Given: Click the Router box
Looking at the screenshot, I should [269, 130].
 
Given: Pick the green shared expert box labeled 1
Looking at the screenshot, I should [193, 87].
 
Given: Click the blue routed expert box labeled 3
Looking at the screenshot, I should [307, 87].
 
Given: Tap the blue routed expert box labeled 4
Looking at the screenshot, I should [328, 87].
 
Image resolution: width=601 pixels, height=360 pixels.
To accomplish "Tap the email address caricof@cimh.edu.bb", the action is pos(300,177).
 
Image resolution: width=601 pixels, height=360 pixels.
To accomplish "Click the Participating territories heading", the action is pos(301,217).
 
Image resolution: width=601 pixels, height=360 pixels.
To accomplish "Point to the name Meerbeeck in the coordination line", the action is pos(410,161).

# Short problem
Please return every line of the listing above with no changes.

# Response to this exercise
Given: Click the Router box
Looking at the screenshot, I should [269, 130].
 
Given: Pick the green shared expert box labeled 1
Looking at the screenshot, I should [193, 87].
 
Given: Click the blue routed expert box labeled 3
Looking at the screenshot, I should [307, 87].
 
Given: Tap the blue routed expert box labeled 4
Looking at the screenshot, I should [328, 87].
 
Image resolution: width=601 pixels, height=360 pixels.
To accomplish "Tap the email address caricof@cimh.edu.bb", the action is pos(300,177).
 
Image resolution: width=601 pixels, height=360 pixels.
To accomplish "Click the Participating territories heading", the action is pos(301,217).
 
Image resolution: width=601 pixels, height=360 pixels.
To accomplish "Point to the name Meerbeeck in the coordination line", the action is pos(410,161).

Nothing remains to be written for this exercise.